Geopolitica
L’esercito svedese si prepara alla guerra
Le forze armate svedesi hanno svelato un nuovo piano per gli anni a venire che lascia intendere che il Paese deve prepararsi al conflitto. Lo riportano i media svedesi.
«Non escludiamo nulla al momento», ha affermato nella sua presentazione il generale Micael Bydén, comandante supremo dell’esercito svedese, che ha definito la situazione attuale «molto grave» e ha affermato che i militari non possono escludere «sviluppi ancora più gravi».
«È compito della difesa totale prepararsi per quello che è il più alto livello di preparazione e attacco armato.

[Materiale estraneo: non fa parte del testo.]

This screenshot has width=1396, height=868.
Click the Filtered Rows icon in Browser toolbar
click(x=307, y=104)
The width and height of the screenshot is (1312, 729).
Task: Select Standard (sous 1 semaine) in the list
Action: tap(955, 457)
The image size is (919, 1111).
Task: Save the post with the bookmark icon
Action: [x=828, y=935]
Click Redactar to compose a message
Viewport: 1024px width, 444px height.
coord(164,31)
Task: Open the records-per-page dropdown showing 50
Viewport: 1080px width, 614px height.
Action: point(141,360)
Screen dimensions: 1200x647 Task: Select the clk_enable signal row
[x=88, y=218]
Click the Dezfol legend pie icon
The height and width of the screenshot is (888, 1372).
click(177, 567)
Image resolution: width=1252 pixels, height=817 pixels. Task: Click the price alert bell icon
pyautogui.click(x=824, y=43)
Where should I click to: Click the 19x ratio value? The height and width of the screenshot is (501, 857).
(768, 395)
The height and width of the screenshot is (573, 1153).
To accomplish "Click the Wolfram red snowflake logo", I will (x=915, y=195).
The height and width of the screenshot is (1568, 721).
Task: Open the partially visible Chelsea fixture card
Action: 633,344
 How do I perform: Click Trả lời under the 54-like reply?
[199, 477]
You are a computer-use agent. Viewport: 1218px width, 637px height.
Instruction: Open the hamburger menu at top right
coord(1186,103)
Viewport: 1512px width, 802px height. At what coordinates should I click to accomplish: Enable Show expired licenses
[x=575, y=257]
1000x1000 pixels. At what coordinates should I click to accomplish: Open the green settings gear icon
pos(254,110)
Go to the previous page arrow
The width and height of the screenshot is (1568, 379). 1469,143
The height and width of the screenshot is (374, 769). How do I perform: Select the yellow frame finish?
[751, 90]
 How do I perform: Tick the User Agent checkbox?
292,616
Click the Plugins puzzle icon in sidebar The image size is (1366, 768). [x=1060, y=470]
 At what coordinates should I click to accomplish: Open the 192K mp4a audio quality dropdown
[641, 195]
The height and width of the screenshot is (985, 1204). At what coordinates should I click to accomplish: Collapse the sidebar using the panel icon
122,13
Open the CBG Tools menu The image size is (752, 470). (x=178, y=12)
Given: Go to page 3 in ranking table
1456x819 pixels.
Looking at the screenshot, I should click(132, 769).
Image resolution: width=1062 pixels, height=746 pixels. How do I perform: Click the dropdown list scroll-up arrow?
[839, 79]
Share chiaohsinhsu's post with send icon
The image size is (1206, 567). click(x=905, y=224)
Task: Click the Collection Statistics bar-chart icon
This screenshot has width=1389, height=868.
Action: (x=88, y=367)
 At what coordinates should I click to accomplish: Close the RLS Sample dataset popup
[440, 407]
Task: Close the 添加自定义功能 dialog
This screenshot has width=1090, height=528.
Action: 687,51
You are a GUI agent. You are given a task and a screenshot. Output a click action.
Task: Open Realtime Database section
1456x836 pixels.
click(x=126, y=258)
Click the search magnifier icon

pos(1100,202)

Per definizione, puoi usare la parola guerra», ha aggiunto.
Bydén ha ammesso che la Svezia – che, in violazione del suo principio di non inviare armi alle nazioni in guerra, ha fornito a Kiev una quantità crescente di armi e addestrato soldati ucraini – è stata un «attore» nel conflitto ucraino, «almeno agli occhi della Russia», e si azzardò a dover agire di conseguenza, anche se si asteneva dal fornire qualsiasi dettaglio.
Tuttavia, il piano ha fornito una panoramica della lista dei desideri del comando svedese per quanto riguarda il materiale. Tra le altre cose, le forze armate vogliono acquisire droni kamikaze, definiti «veicoli aerei senza pilota monouso con testata».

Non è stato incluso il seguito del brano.